Red-tape hampers missions and dampens initiative, some veterans contend, inadvertently creating new risks. Stringent rules aimed at divvying up the use of air space, for example, force some pilots to fly at higher altitudes where they are more easily targeted by insurgents with surface-to-air missiles. "We basically ignore them and fly where we need to fly," Sharkey says, adding, "What are they going to do, send me home?"
Indeed, with thousands of hours airborne - compared with mere hundreds for the average active-duty pilot - the experienced guardsmen know that whatever they lack in muscle mass and youthful bravado, they make up for with well-honed flying skills.
"I've got 7,000 hours of flight time. When you've flown so much, you don't think about things, you feel them," says Col. Bradly MacNealy, a Mississippi Delta catfish farmer and commander of the 2,300-strong brigade. A hodgepodge of guard and reserve units from 24 states, such as the "Voodoo" Black Hawk battalion from Louisiana and the "Sky King" Chinook company from Hawaii, it's the first National Guard aviation brigade in history to deploy to a combat zone, Colonel MacNealy says.
Such experience means the guardsmen are generally more skilled at flying in darkness and clouds and over featureless terrain where pilots must rely on instruments rather than visual clues to navigate, he says.

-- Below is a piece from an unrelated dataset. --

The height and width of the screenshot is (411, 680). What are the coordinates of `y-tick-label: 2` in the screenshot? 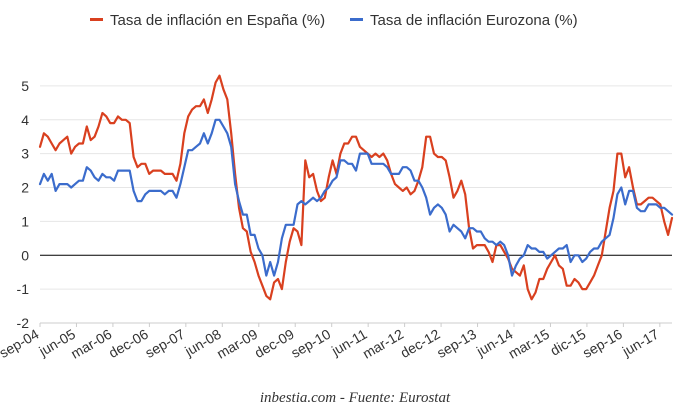 It's located at (25, 188).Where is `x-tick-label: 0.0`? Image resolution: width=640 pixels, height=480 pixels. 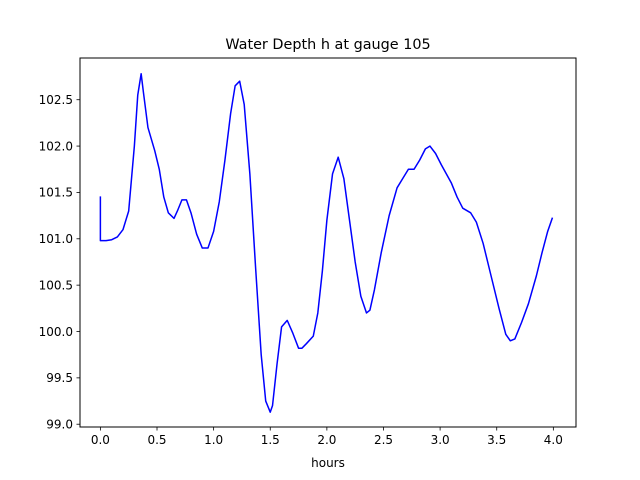 x-tick-label: 0.0 is located at coordinates (100, 440).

And by varying routes and maneuvering around enemy fire, the brigade has maintained a stellar safety record: Out of some two dozen aircraft downed since the Iraq war began, the Catfish have lost none.
"We've had a lot of close calls," says MacNealy after shinning down the tail section of his 20-year-old Black Hawk, which needed a shove to get the rear rotor blade moving.

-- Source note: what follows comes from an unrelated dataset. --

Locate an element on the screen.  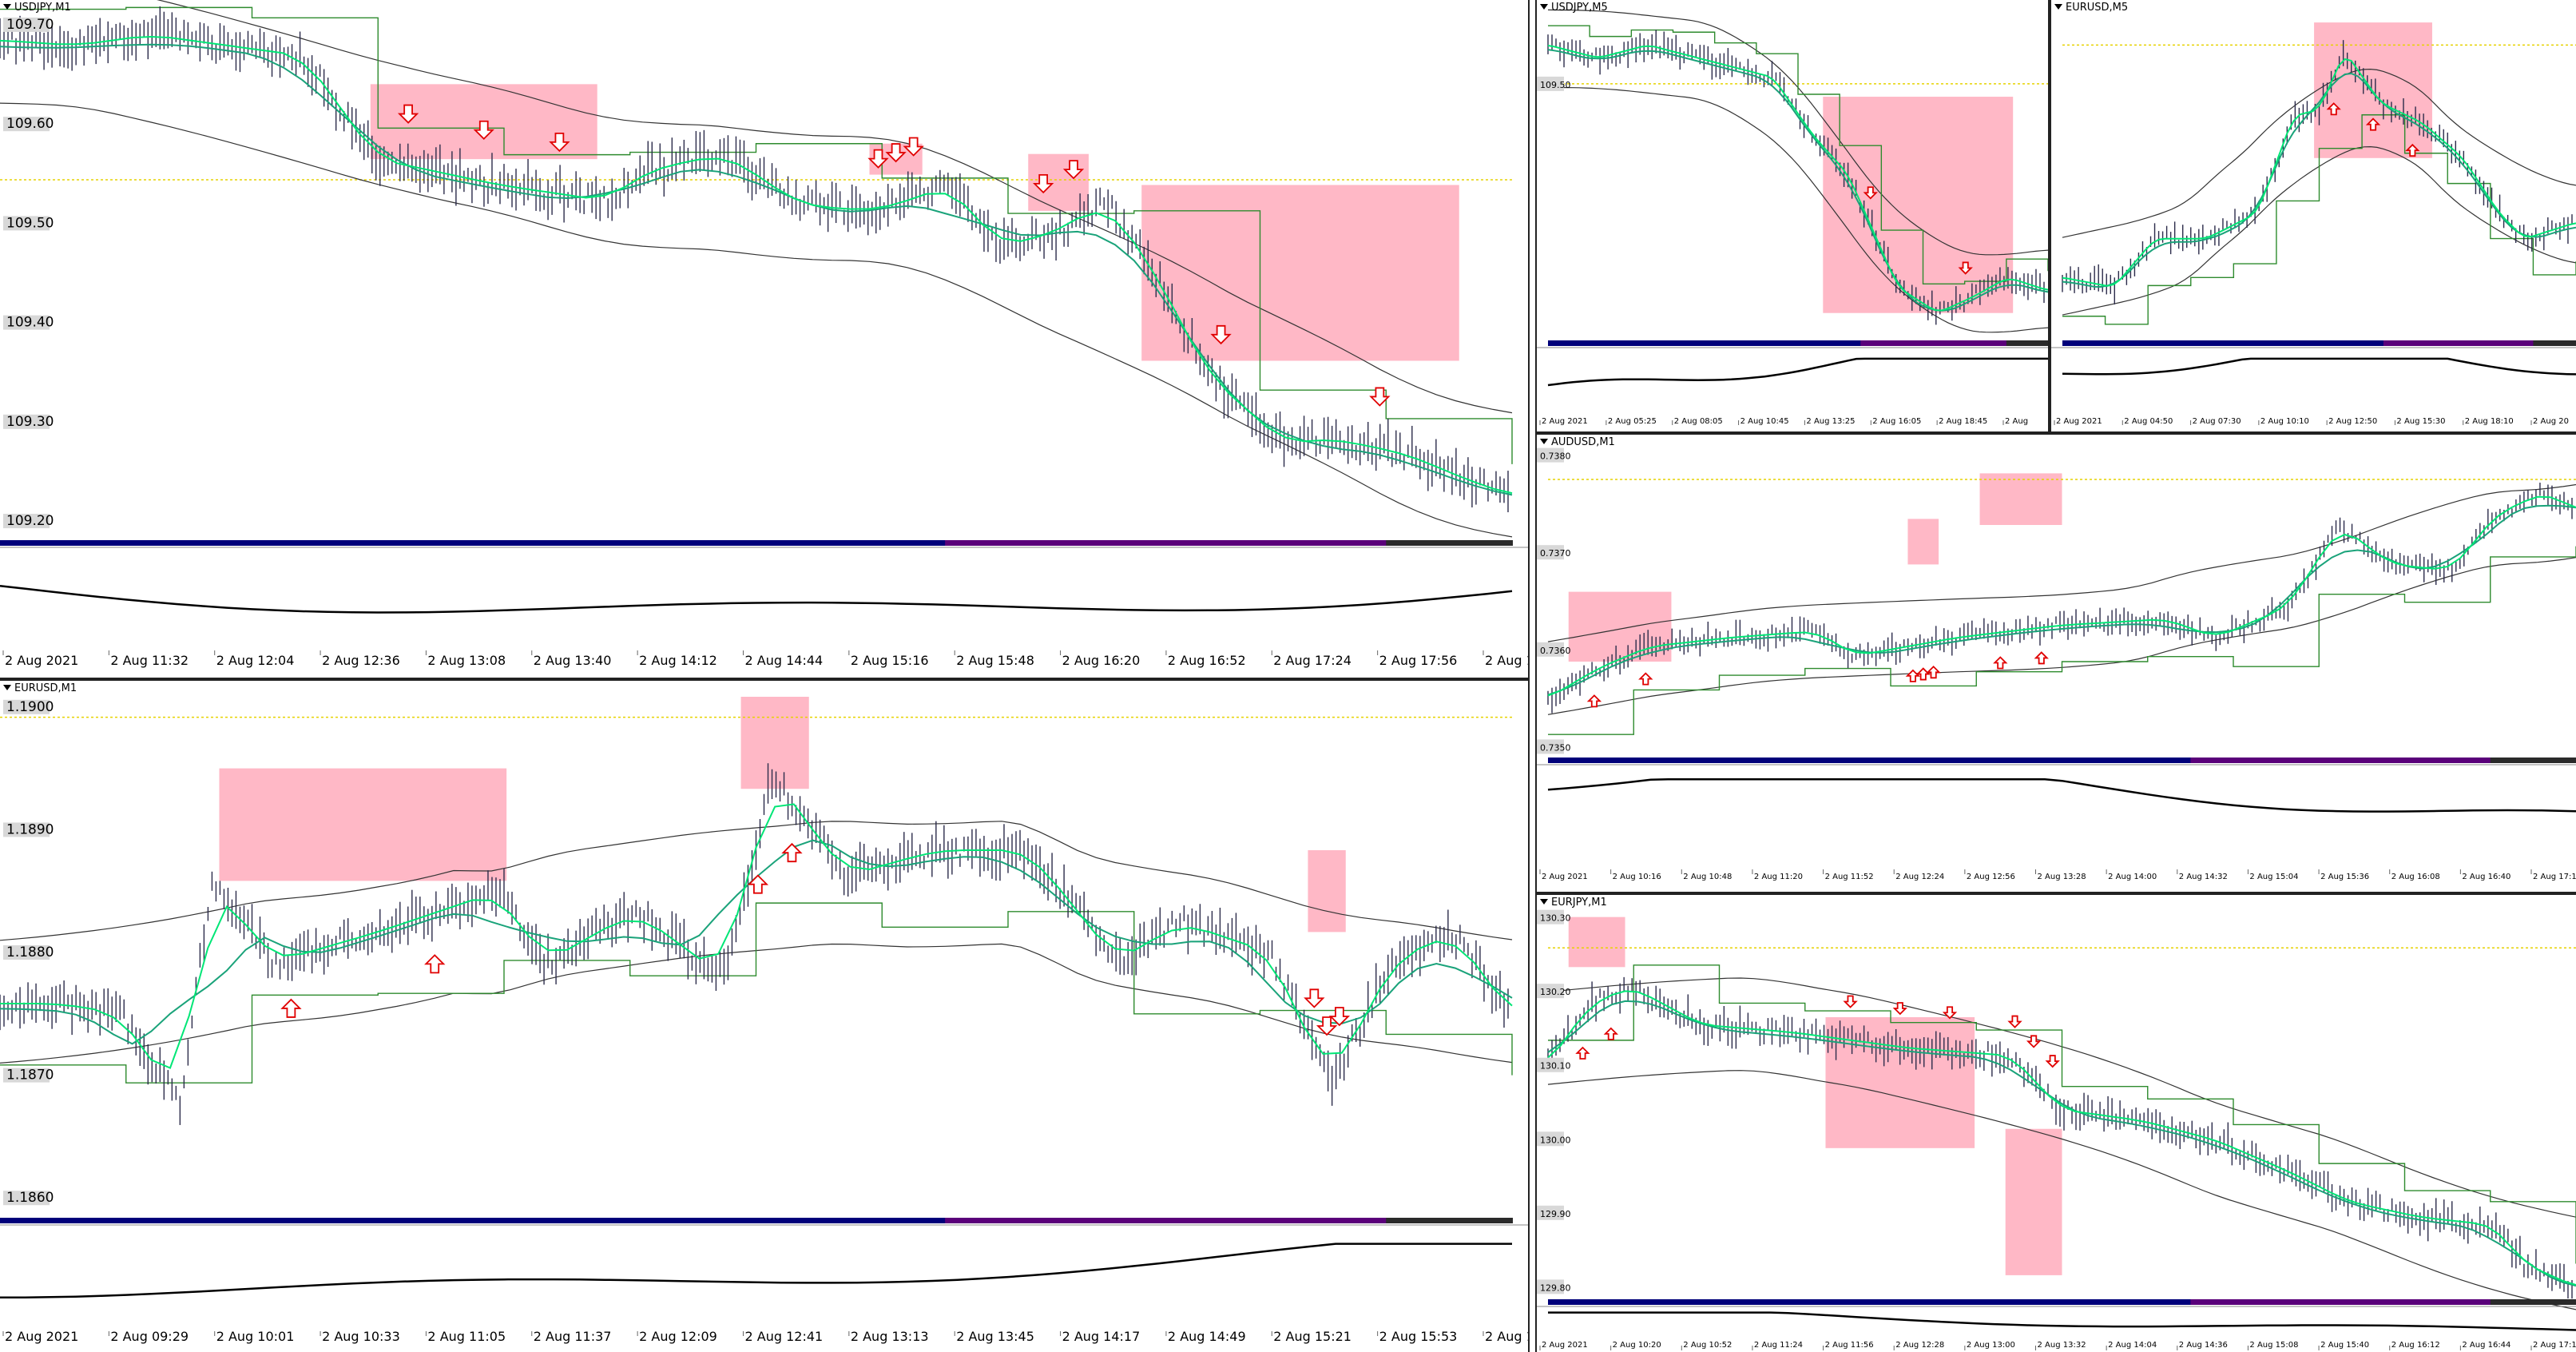
chart-title: USDJPY,M1 is located at coordinates (37, 8).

With such solid accomplishments, they bristle at any suggestion they are "weekend warriors" inferior to their active-duty counterparts, and resent existing discrepancies in pay, retirement, and benefits. "We don't have the same benefits, but we take the same bullet," says Chief Warrant Officer Bob Percy, a C-12 pilot and LAPD policeman from Los Alamitos, Calif.

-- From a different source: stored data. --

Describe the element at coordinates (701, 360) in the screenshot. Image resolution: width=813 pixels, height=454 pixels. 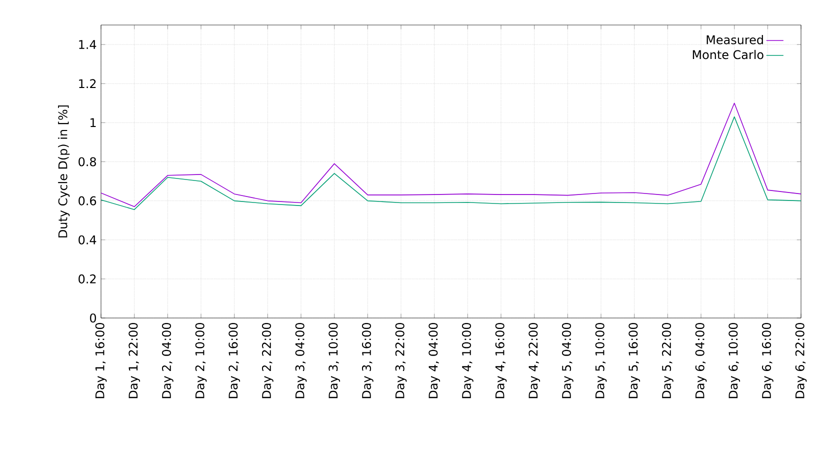
I see `x-tick-label: Day 6, 04:00` at that location. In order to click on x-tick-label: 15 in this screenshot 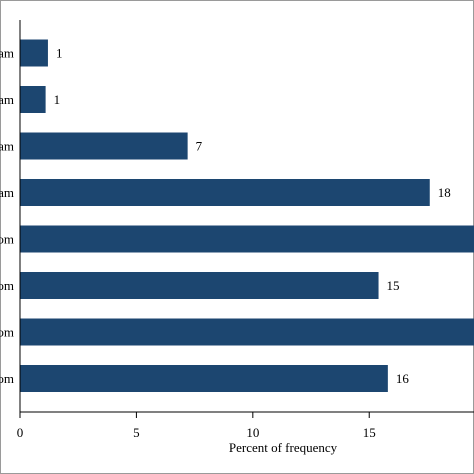, I will do `click(370, 432)`.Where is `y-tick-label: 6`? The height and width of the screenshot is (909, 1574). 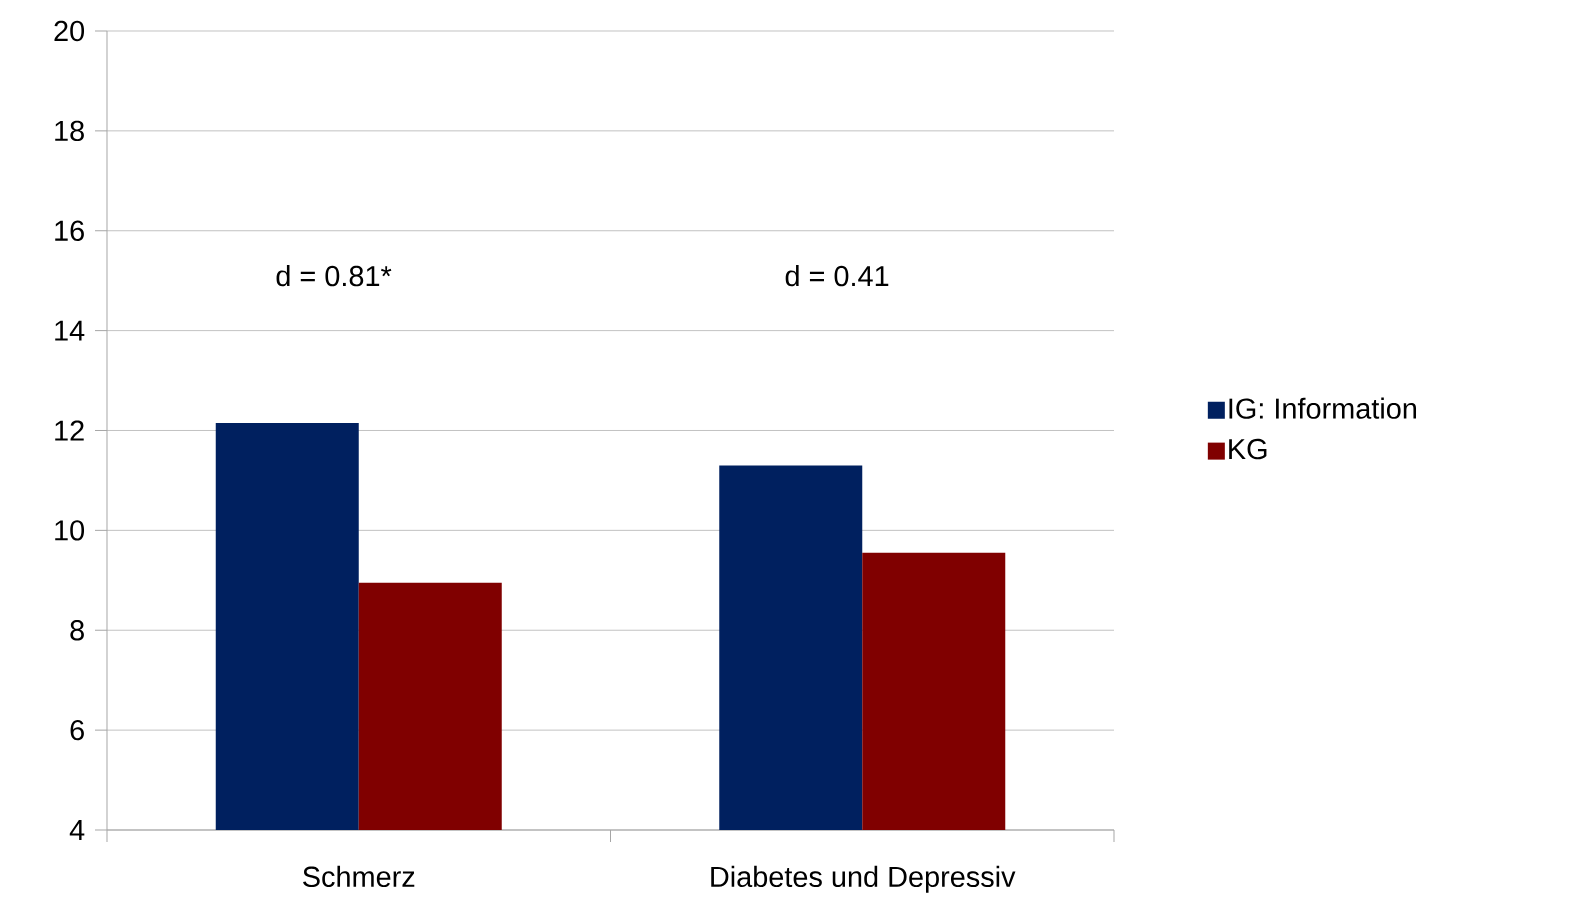
y-tick-label: 6 is located at coordinates (77, 730).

"What are a bunch of old [men] like us doing over here anyway?" asks Chief Percy in exasperation, saying he and other reservists and guardsmen cannot draw retirement benefits until they turn 60 - unlike active duty soldiers who earn retirement after 20 years of service.
For that reason, many active duty soldiers retire in their forties, while many guardsmen stay on into their fifties - or even extend until the age of 62, as Sharkey did.
Why do they do it? "I have a bond with the people I worked with. If they're going somewhere, you don't want them going without you," explains Sharkey, a retired Aloha Airlines pilot who joined the Hawaii guard nearly a quarter century ago.
Chief Warrant Officer Don Clayton, a cattle farmer from Collierville, Tenn., who was shot down three times in his OH-6 over Vietnam, agrees. "They're my kids, and I want to take care of them," he says of the younger men he mentors. More mellow and sagacious, he says, older pilots tend to ask "what if - instead of running headlong into a booby trap."
The Catfish regale each other with the same folksy jibing you'd hear from veterans around the shuffleboard at a VFW post. "I get all the old man jokes.... I feel like granddaddy," says Chief Clayton.
Still, while they've relinquished a bit of their egos, they haven't lost their pride. "I feel honored to be here," says Chief Warrant Officer Tom Walker, a Sherpa pilot from Albany, Ga. "I feel even if we have gray hair, or no hair, we still have something to contribute."